**Source text**

I have established strong links with outstanding international collaborators, such as Professor Ludger Johannes, Curie Institute, and Prof. Tom Kirchausen, Harvard University, and the proposed program will strengthen and extend these links. My involvement in the ARC Centre of Excellence in Convergent Bio-Nano Science and Technology has opened up some of the exciting new linkages that form the basis of this proposal. Together with Drs Johnston (Monash) and McGhee (UNSW) we have translated our 3D EM data obtained from whole cell ultrastructural analyses into a VR experience. This collaboration has been very fruitful and our success will be leveraged to extend these simulations to in vivo models and different tissues.

**Dataset extract**
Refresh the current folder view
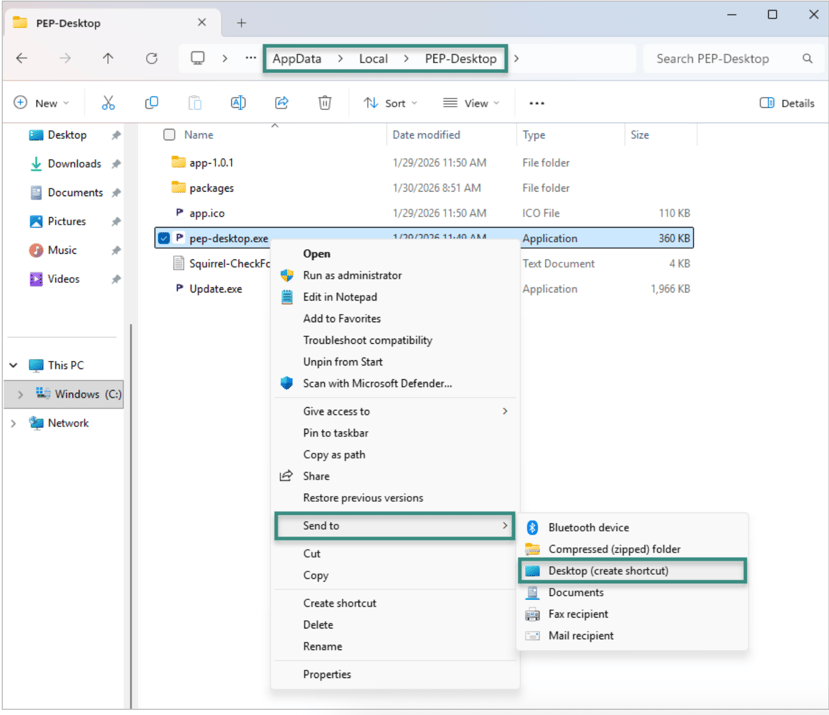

**Parts of the exercise**
**a.** Rewrite the paragraph beginning "I have established strong links" from the passage on research collaborations as a short bulleted list that keeps its main facts.
**b.** Using the passage on research collaborations, decide whether each statement agrees with it. Answer yes or no and quote the words that decide it.
(i) Professor Ludger Johannes is at Harvard University.
(ii) 3D EM data was turned into a VR experience together with Drs Johnston and McGhee.
(iii) The simulations have already been extended to in vivo models.
The listing has no connection to the passage on research collaborations.

**Solutions**
**a.**
- Strong links exist with international collaborators Professor Ludger Johannes (Curie Institute) and Prof. Tom Kirchausen (Harvard University). The proposed program will strengthen and extend these links.
- Involvement in the ARC Centre of Excellence in Convergent Bio-Nano Science and Technology opened up new linkages that form the basis of the proposal.
- With Drs Johnston (Monash) and McGhee (UNSW), 3D EM data from whole cell ultrastructural analyses was translated into a VR experience.
- This success will be leveraged to extend the simulations to in vivo models and different tissues.

**b.**
(i) No: "Professor Ludger Johannes, Curie Institute"
(ii) Yes: "Together with Drs Johnston (Monash) and McGhee (UNSW) we have translated our 3D EM data obtained from whole cell ultrastructural analyses into a VR experience."
(iii) No: "our success will be leveraged to extend these simulations to in vivo models and different tissues"